Nanostructured Amorphous Arseno-Selenides na-As-Se: on the path towards great challenging issue in contemporary nanocomposite materials science and engineering

Nanoštrukturované amorfné selenidy arzénu na-As-Se: perspektívna cesta v materiálovom výskume a inžinierstve nanokompozitných materiálov

Duration: 1.1.2024 - 31.12.2025
Program: Bilateral - other
Project leader: Mgr. Lukáčová Bujňáková Zdenka PhD.
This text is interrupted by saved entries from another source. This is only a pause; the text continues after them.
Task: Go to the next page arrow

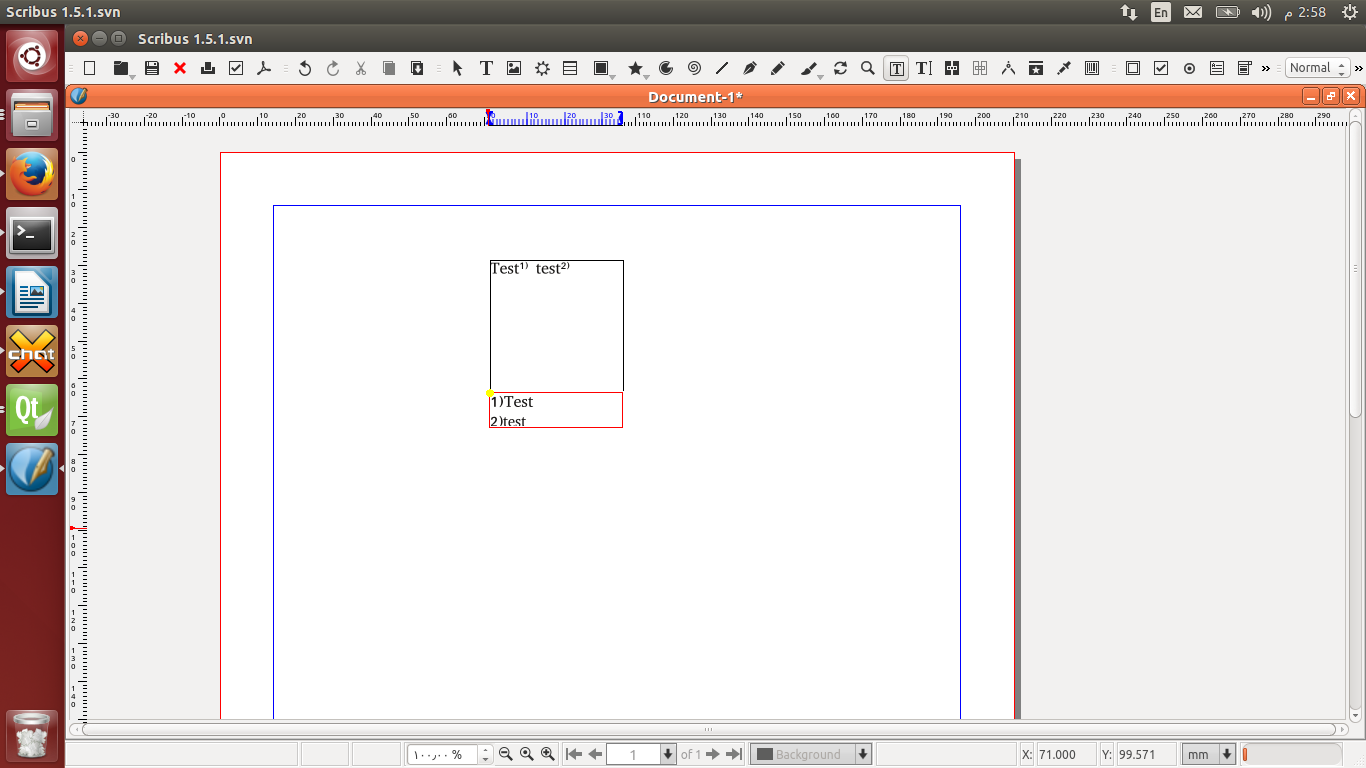Action: coord(713,754)
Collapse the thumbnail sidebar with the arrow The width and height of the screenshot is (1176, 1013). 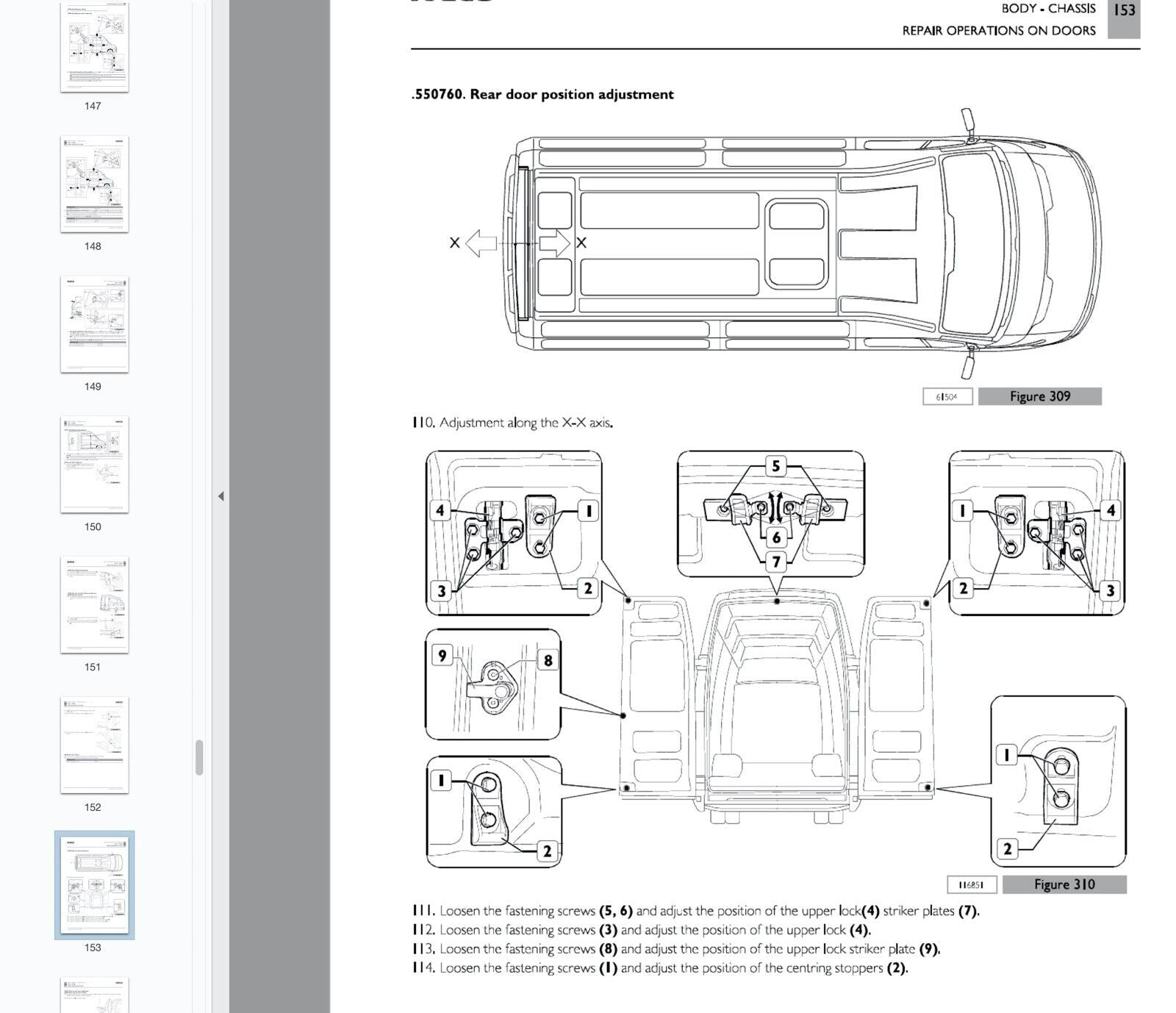(220, 496)
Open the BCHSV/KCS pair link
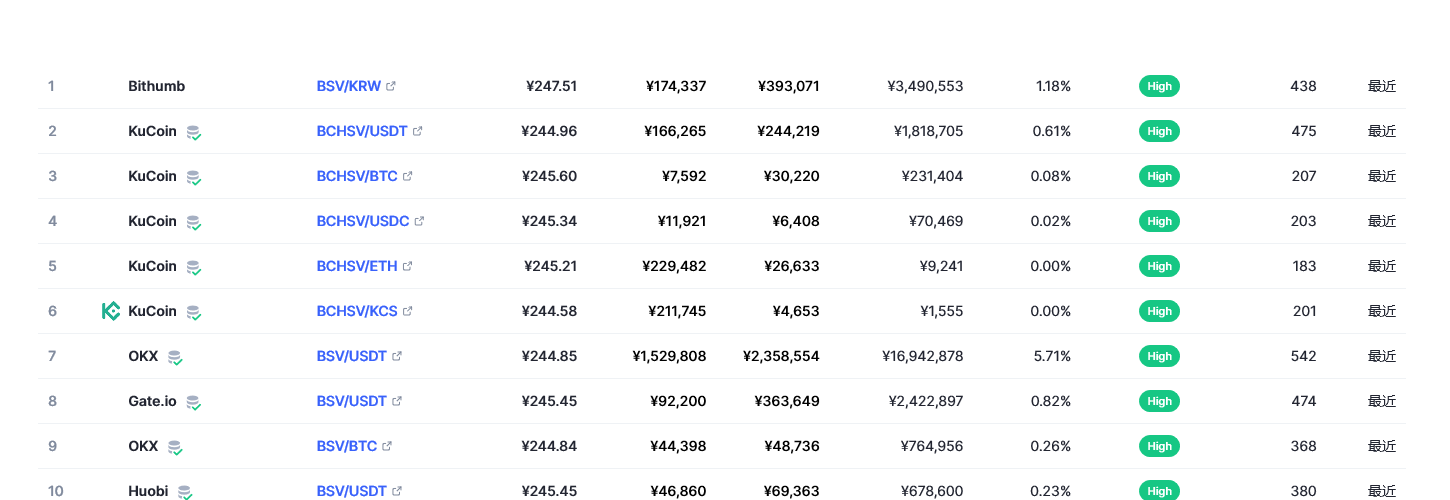Screen dimensions: 1450x500 click(357, 311)
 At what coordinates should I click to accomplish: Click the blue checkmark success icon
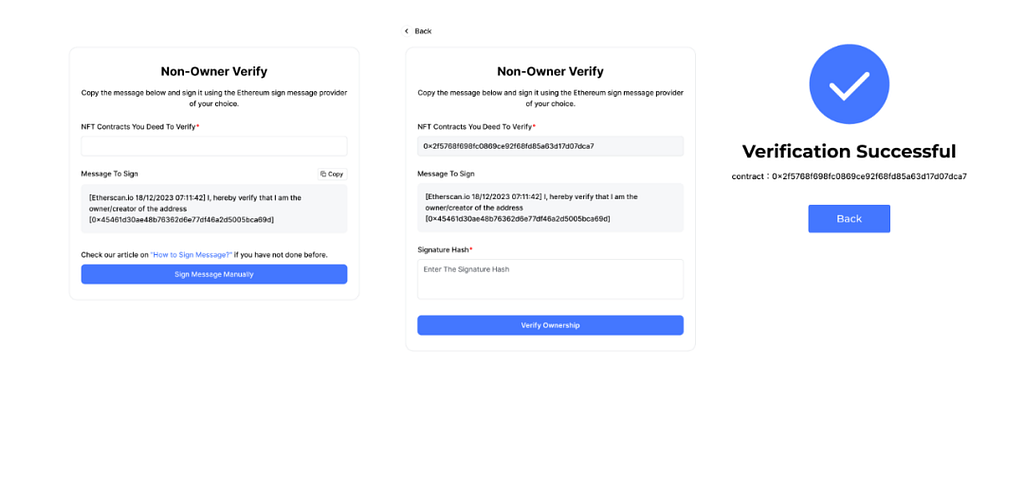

Annotation:The project deals with development of novel multifunctional media for contemporary photonics, IR optoelectronics, telecommunication and sensing technique, as well as biomedicine based on mechanically activated nanostructured amorphous arsenic selenides, na-As-Se (nano-arseno-selenides). The coupled nanostructurization–re-amorphization effects in these substances activated by high-energy milling in dry and wet modes will be recognized in compositional domains including under-stoichiometric, stoichiometric (As3Se3) and over-stoichiometric substances. The quantum-chemical ab-initio models of covalent-network clusters in As-Se system, complemented by structural re-amorphization probes on short- and medium-range atomic ordering (employing X-ray diffraction related to the first sharp diffraction peak, XRD-FSDP) and sub-atomistic free-volume voids (employing positron annihilation spectroscopy in lifetime measuring mode (PALS) developed within the Positronics approach), allow selection the most perspective na-As-Se with optimized exploitation properties for multifunctional applications. This project is grounded on hypothesis that optimal functionality of mechanically activated glassy arseno-selenides is governed by their atomic-specific and atomic-deficient microstructure, i.e. arrangement of both atoms and atomic-deficient free-volume spaces. That is why PALS, probing free-volume imperfections in a condensed matter at the levels stretching far below experimental measuring limits of many conventional microstructural probes, complemented with atomic-sensitive XRD-FSDP method, are the best tools to through more light on the essence of this phenomenon. This collaborative research is opening novel direction in the engineering of the modern multifunctional solid-state media with predicted, guided and reliable exploitation properties, these being mechanically activated nanostructured glassy arseno-selenides in re-amorphized state – nano-arseno-selenides, na-As-Se.